18 hours ago
US to get 2nd Dark Eagle missile battery with Mach 5 speed, 1,700-mile range next year
The United States Army has announced plans to deploy its second 'Dark Eagle' hypersonic missile battery in 2026. This new battery will join the first that is already operational and currently undergoing testing and crew training.
The second battery, according to the United States Government Accountability Office (GAO), is scheduled to be fielded in the fourth quarter of 2026. To further this, flight testing of a 'modified missile' is set for late 2025.
Dark Eagle, otherwise known as the Long Range Hypersonic Weapon (LRHW), is a powerful new missile system being developed by the U.S. Army. It's designed to strike high-value enemy platforms extremely fast before they can move, hide, or respond.
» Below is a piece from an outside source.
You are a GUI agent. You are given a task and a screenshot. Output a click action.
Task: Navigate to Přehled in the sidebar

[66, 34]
The system has a declared range of around 1,725 miles (2,776 km), which is about the distance from London to Athens. The missiles themselves have a speed of over 3,800 mph (6,115 km/h), which is more than five times the speed of sound, making them hypersonic.
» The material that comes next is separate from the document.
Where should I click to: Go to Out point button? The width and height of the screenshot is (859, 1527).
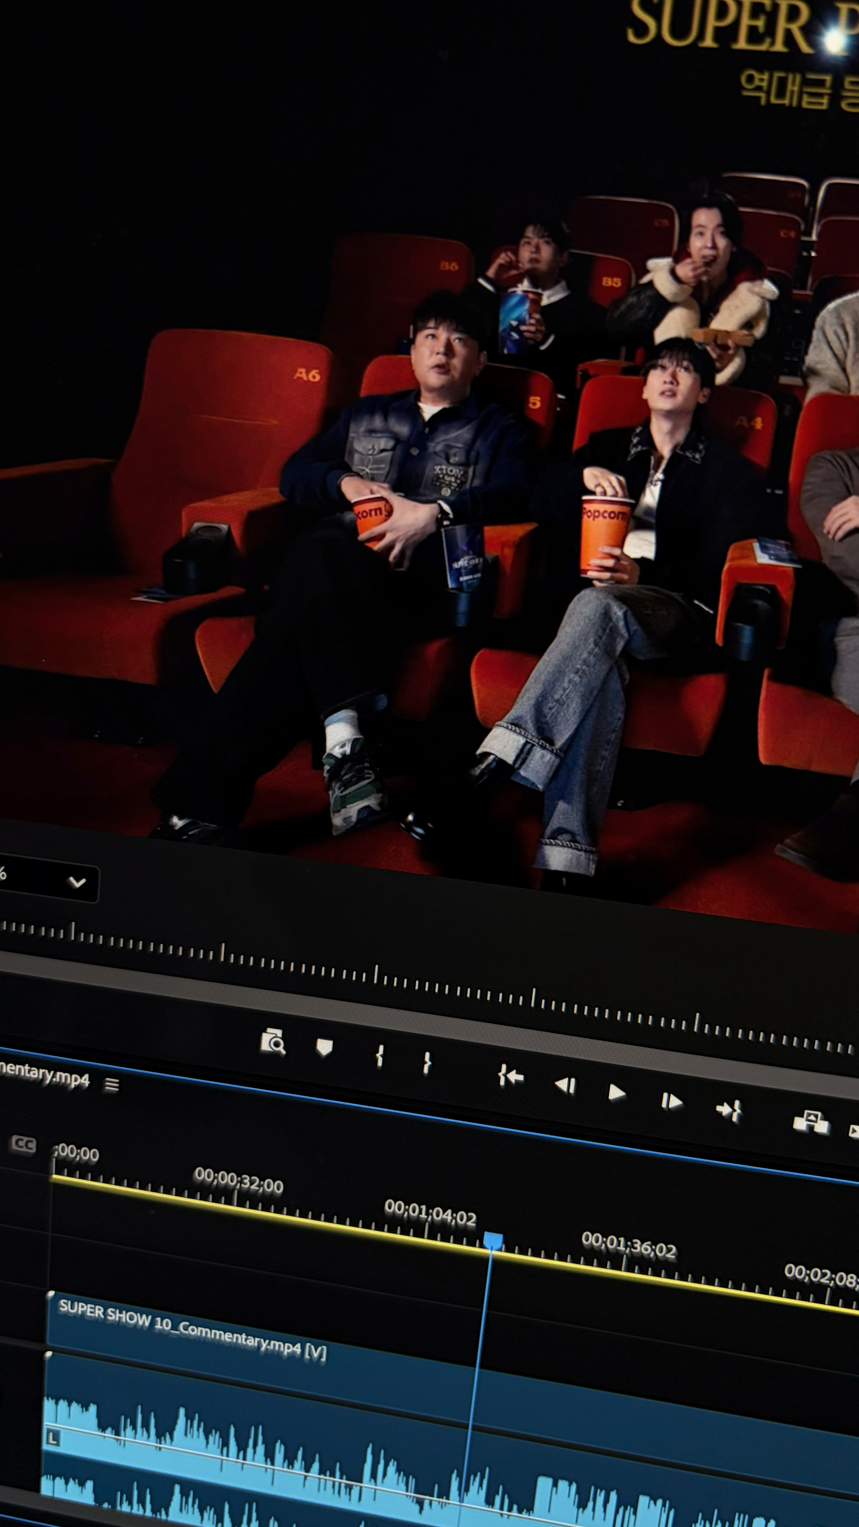pos(729,1110)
Each battery consists of four mobile launchers (Transporter Erector Launchers or TELs), each of which carries two missiles. These are accompanied in turn by a command vehicle called the Battery Operations Center.
The launchers are mounted on mobile trailers, allowing them to move quickly after firing to avoid counterattacks. The first battery was placed at Joint Base Lewis-McChord in Washington state.
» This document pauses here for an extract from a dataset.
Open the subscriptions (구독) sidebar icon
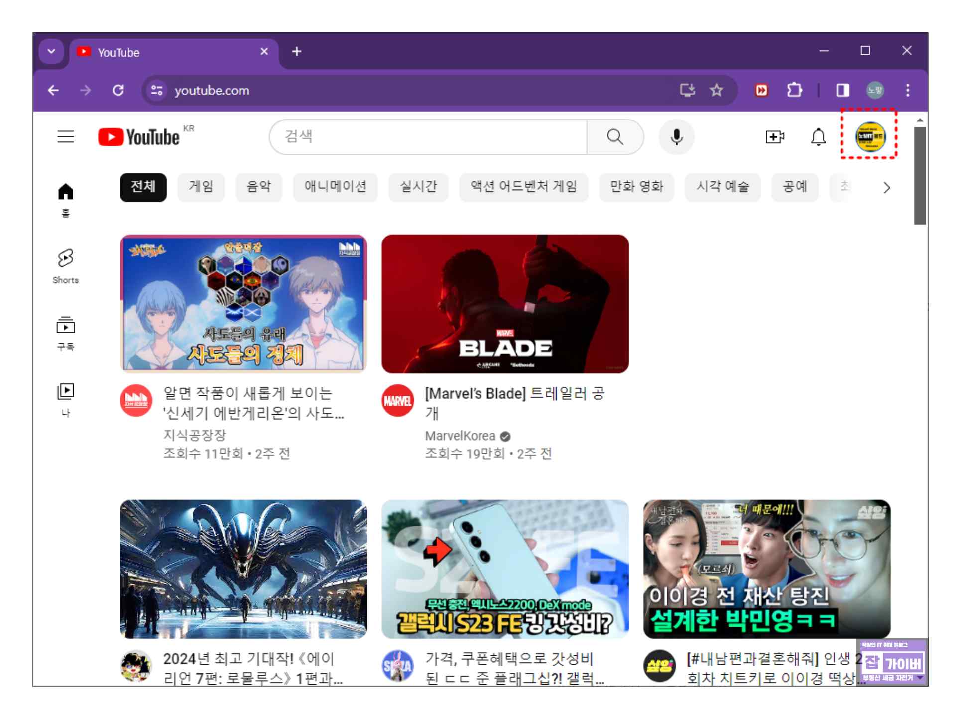Image resolution: width=961 pixels, height=719 pixels. (x=66, y=333)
This is currently operated by the 5th Battalion, 3rd Field Artillery Regiment, and is part of the 1st Multi-Domain Task Force. This force focuses on integrating cyber, space, air, sea, and land capabilities into a single front, particularly in the Indo-Pacific theater.
Payloads are delivered via a ground-launched rocket with a special warhead called a Hypersonic Glide Body (HGB). These weapons, unlike traditional missiles which go up and down in predictable arcs (a bit like a basketball shot), are hypersonic glide bodies.
They work by riding on rocket boosters to the upper atmosphere. Once there, they detach and then glide at hypersonic speeds toward their target. Thereafter, they can maneuver unpredictably, making them very hard to detect, track, or shoot down. They can also fly lower than traditional ballistic missiles, avoiding many radar systems.
This makes the Dark Eagle incredibly difficult to stop and gives almost no warning before impact. To this end, Dark Eagle fills something the U.S. Army calls the 'Goldilocks zone'.
In other words, it is a weapon that hits harder and farther than tactical missiles (such as ATACMS), but is also more flexible than large strategic missiles. It is designed for roles such as destroying air defenses, missile launchers, command centers, logistics bases, and even mobile targets.
It can also operate in A2/AD (Anti-Access/Area Denial) zones where enemies try to keep U.S. forces out. Such missiles also give commanders a first-strike capability, enabling them to strike fast and hard to prevent a larger war from breaking out.
The Dark Eagle serves as a mobile, nearly unstoppable hypersonic weapon system, giving the U.S. Army the ability to strike quickly, deeply, and decisively against enemy forces, even in heavily defended areas. It is seen as the cornerstone of future warfare where speed, precision, and flexibility are critical.